En regardant les films, Baley ne chercha pas à retenir tous les détails. Il n’avait aucune intention de devenir un expert de la société auroraine, pas même de passer un examen scolaire à ce sujet. Il voulait simplement s’en imprégner.
Il remarqua, par exemple, malgré le parti pris hagiographique d’historiens écrivant pour la jeunesse, que les pionniers d’Aurora – les Pères fondateurs, les Terriens venus s’établir sur Aurora dans les premiers temps des voyages interstellaires – avaient été extrêmement terriens. Leur politique, leurs querelles, toutes les facettes de leur comportement étaient entièrement terriennes ; ce qui s’était passé à Aurora était semblable, par bien des côtés, aux événements arrivés alors que les régions relativement désertes de la Terre avaient été conquises et habitées quelque deux mille ans auparavant.

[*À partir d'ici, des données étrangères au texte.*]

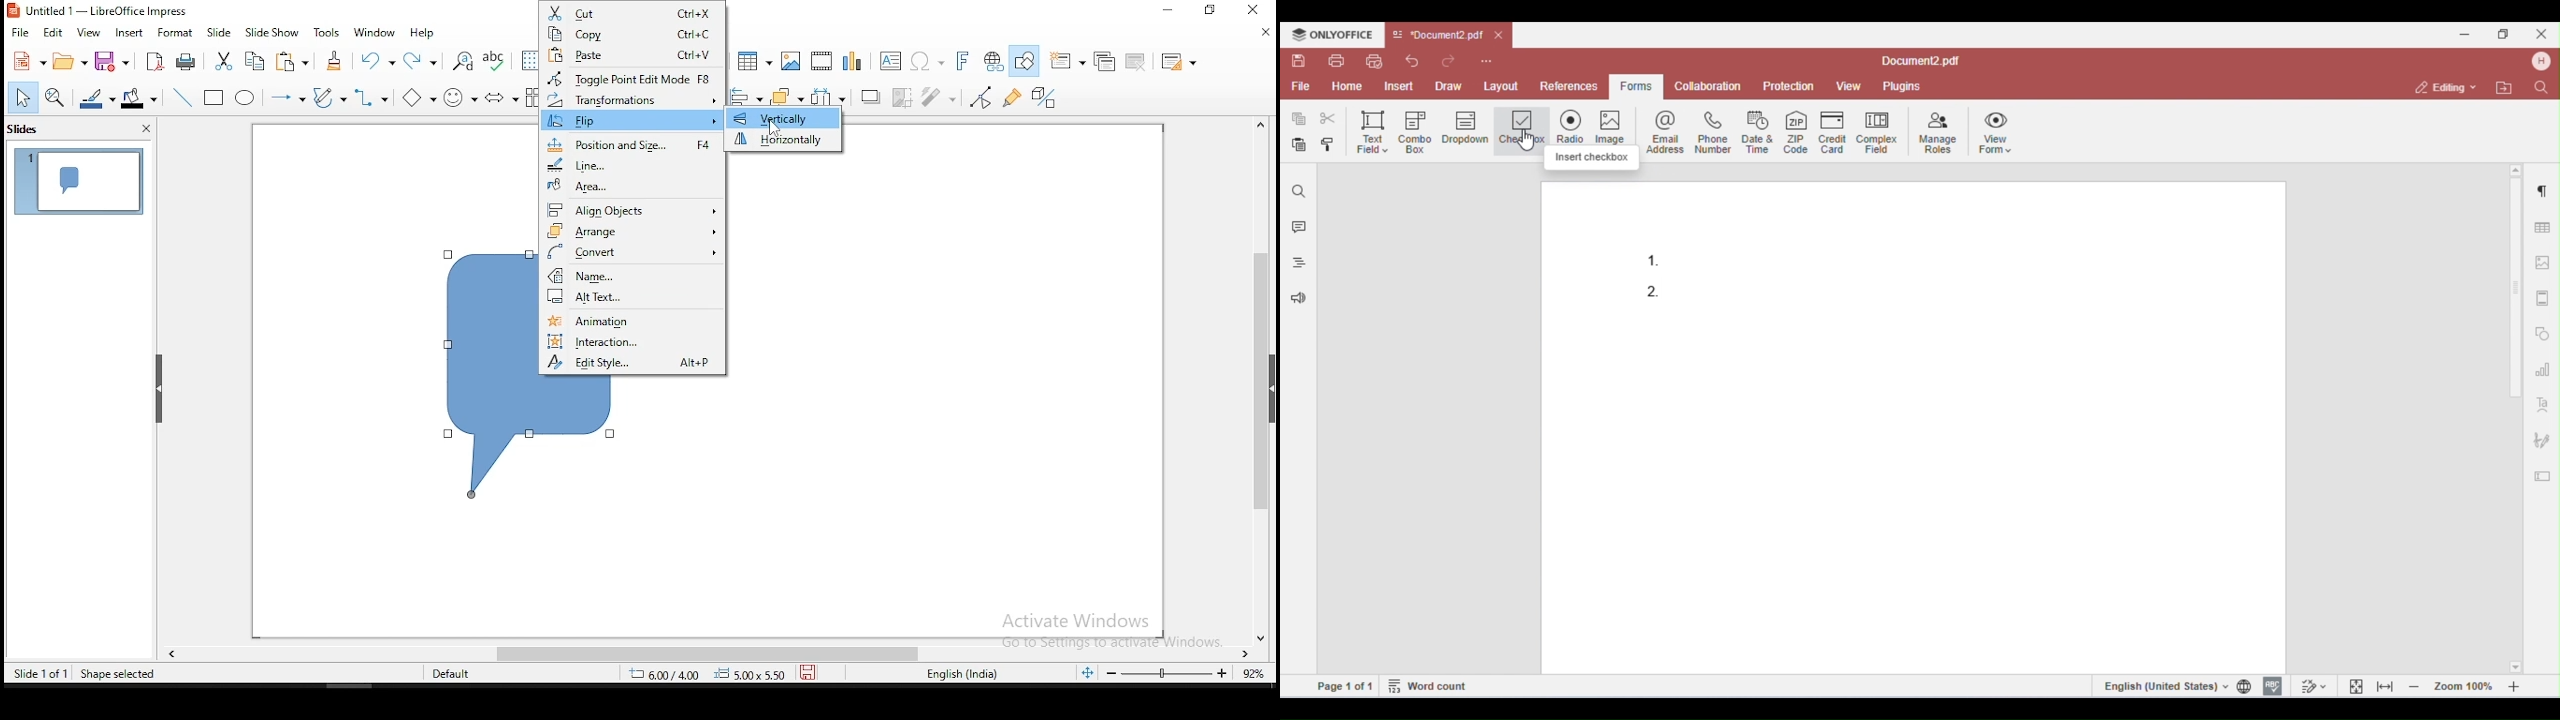  What do you see at coordinates (631, 252) in the screenshot?
I see `convert` at bounding box center [631, 252].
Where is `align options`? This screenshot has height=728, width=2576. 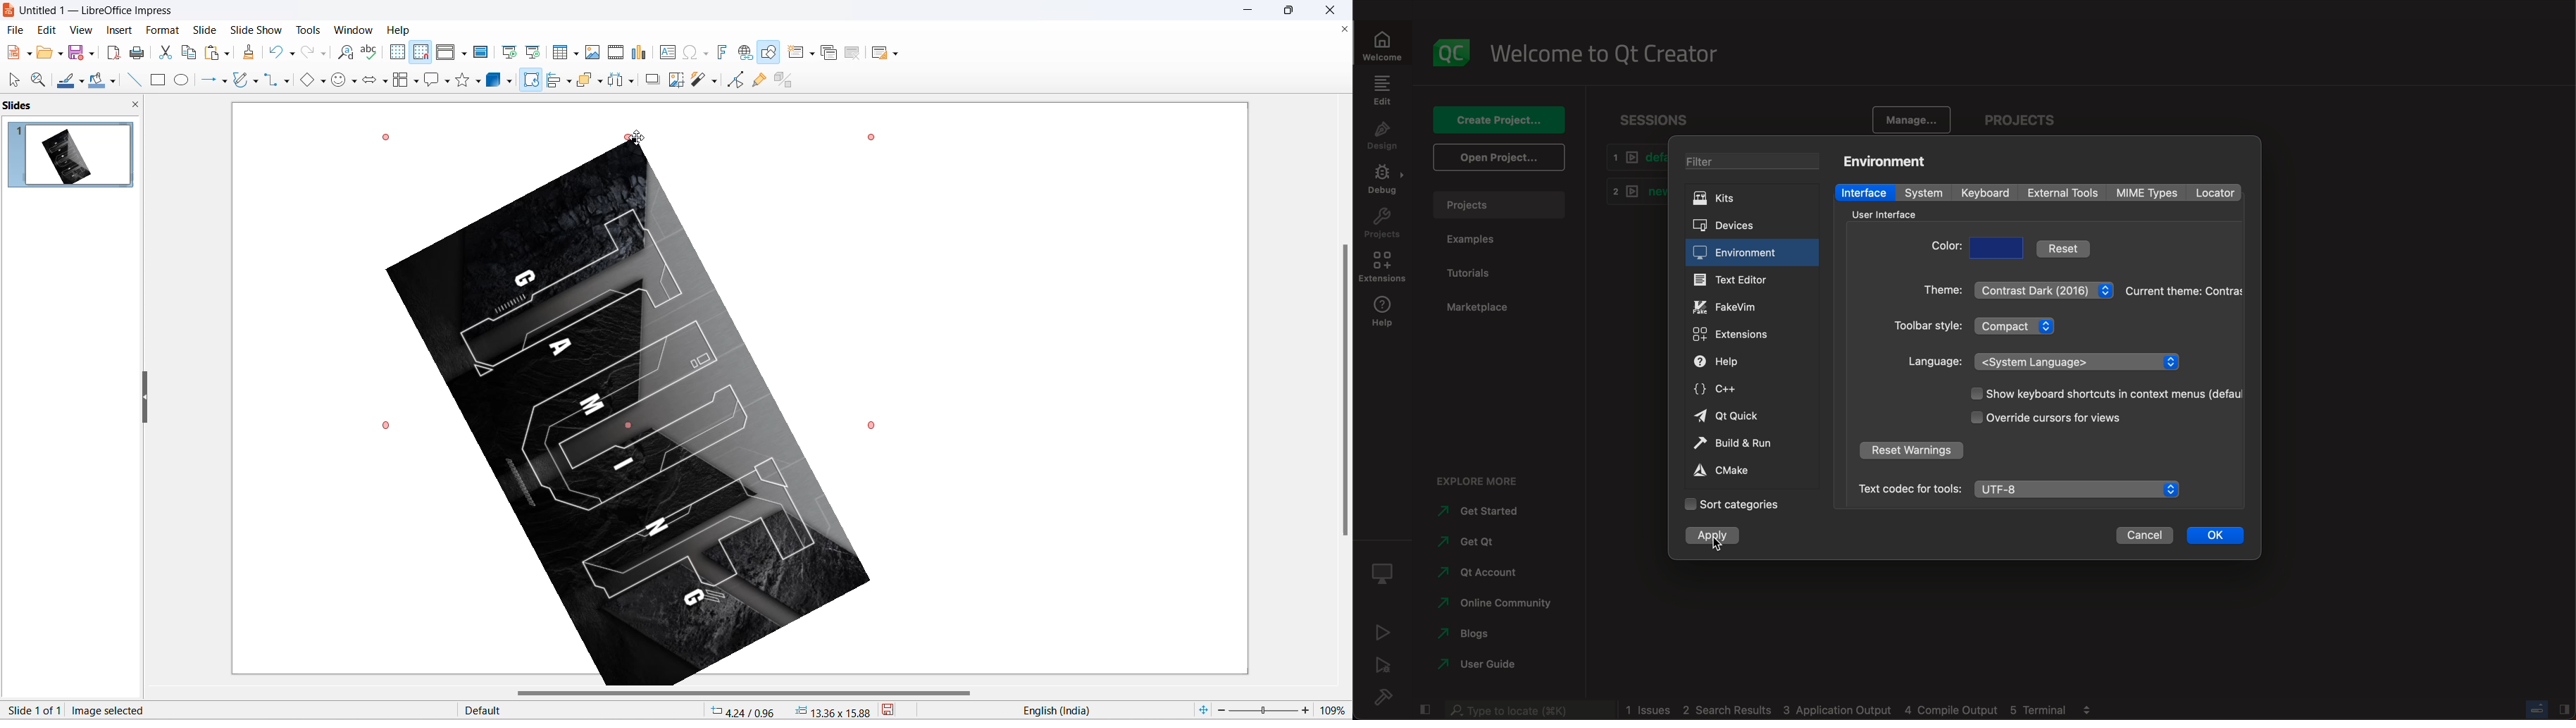
align options is located at coordinates (569, 80).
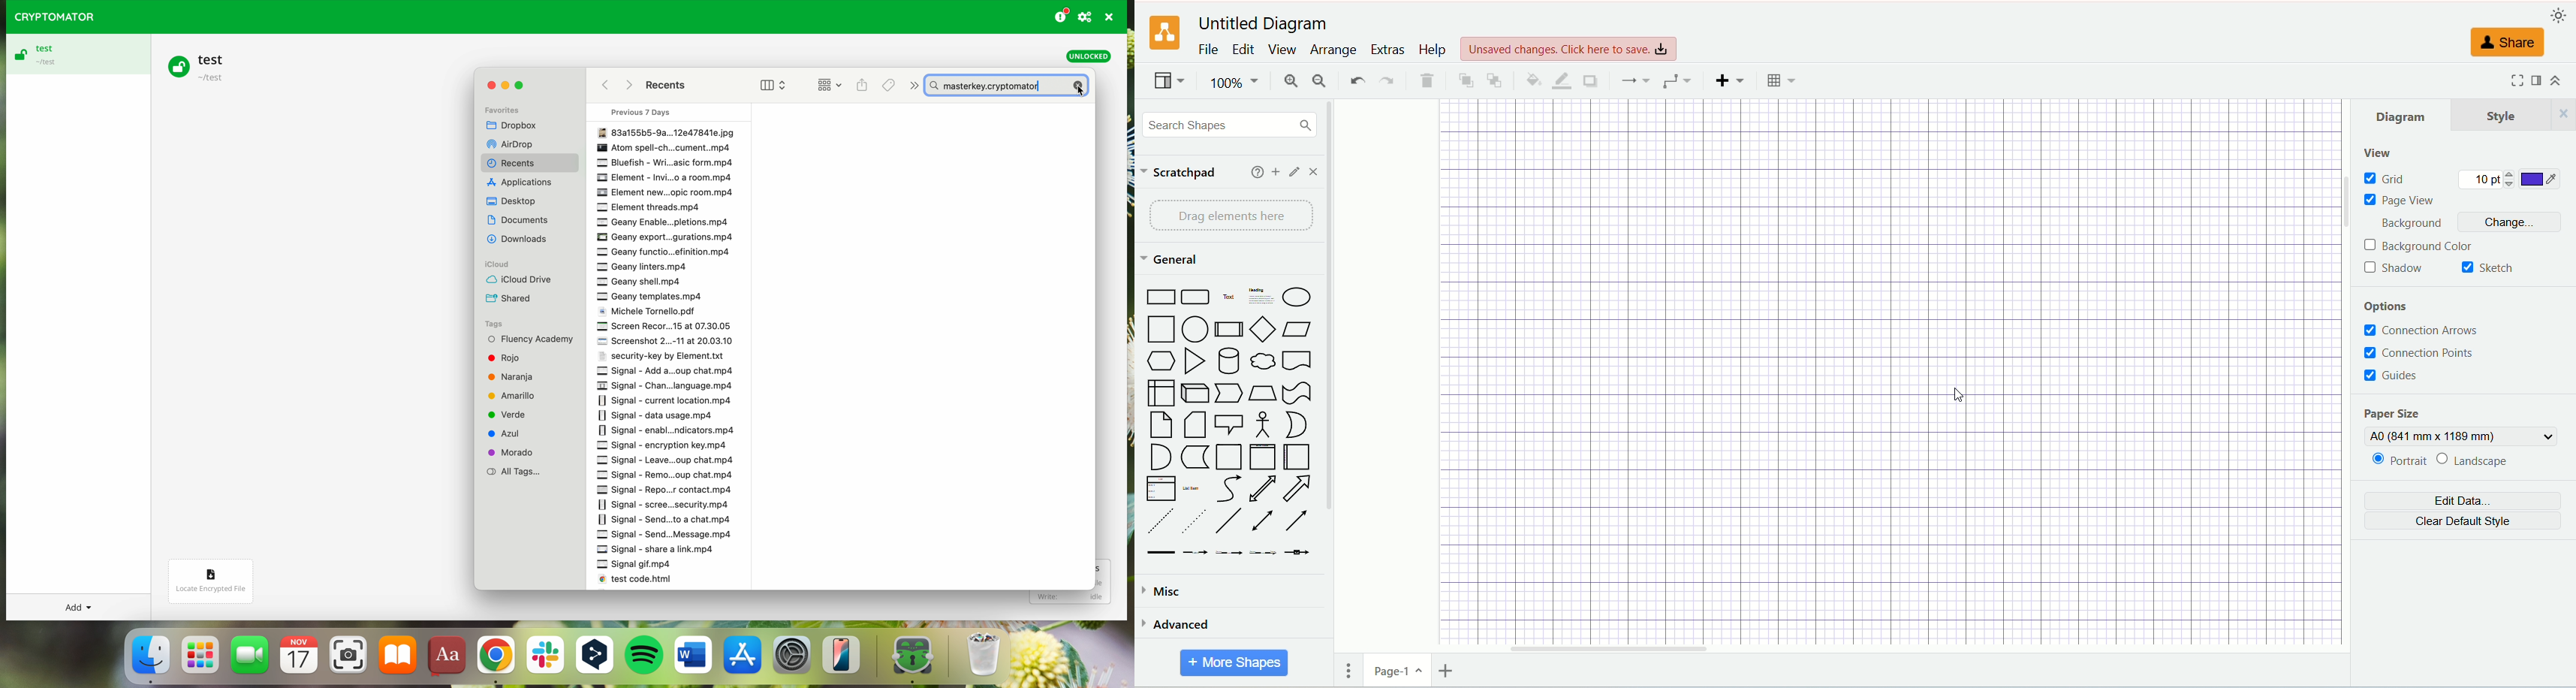  Describe the element at coordinates (2487, 180) in the screenshot. I see `10 pt` at that location.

Naturellement, les Aurorains n’avaient eu à affronter ou à combattre aucune vie intelligente ; il n’y avait eu aucun organisme pensant pour dérouter les envahisseurs venus de la Terre avec des questions de traitement, humain ou cruel. En fait, il y avait très peu de vie, d’aucune sorte. Les êtres humains s’y étaient donc très rapidement établis, avec leurs plantes et animaux domestiques ainsi que les parasites et autres organismes apportés par inadvertance. Et, naturellement, les colons avaient également apporté leurs robots.
Les nouveaux Aurorains estimèrent vite que la planète leur appartenait, puisqu’elle leur tombait entre les mains sans aucune compétition et, pour commencer, ils l’appelèrent la Nouvelle Terre. C’était normal, puisqu’elle était la première planète extra-solaire – le premier monde spatien – à être habitée. Ce fut le premier produit du voyage interstellaire, l’aube nouvelle de toute une ère nouvelle immense. Ils eurent vite fait de couper le cordon ombilical, cependant, et rebaptisèrent la planète Aurora, comme la déesse romaine de l’aube.
Ce fut le « Monde de l’Aurore ». Ainsi, dès le début, les colons se déclaraient fièrement les géniteurs d’une nouvelle espèce. Toute l’histoire antérieure de l’humanité était rejetée dans la Nuit noire et le Jour ne naissait enfin qu’avec la présence des Aurorains dans ce nouveau monde.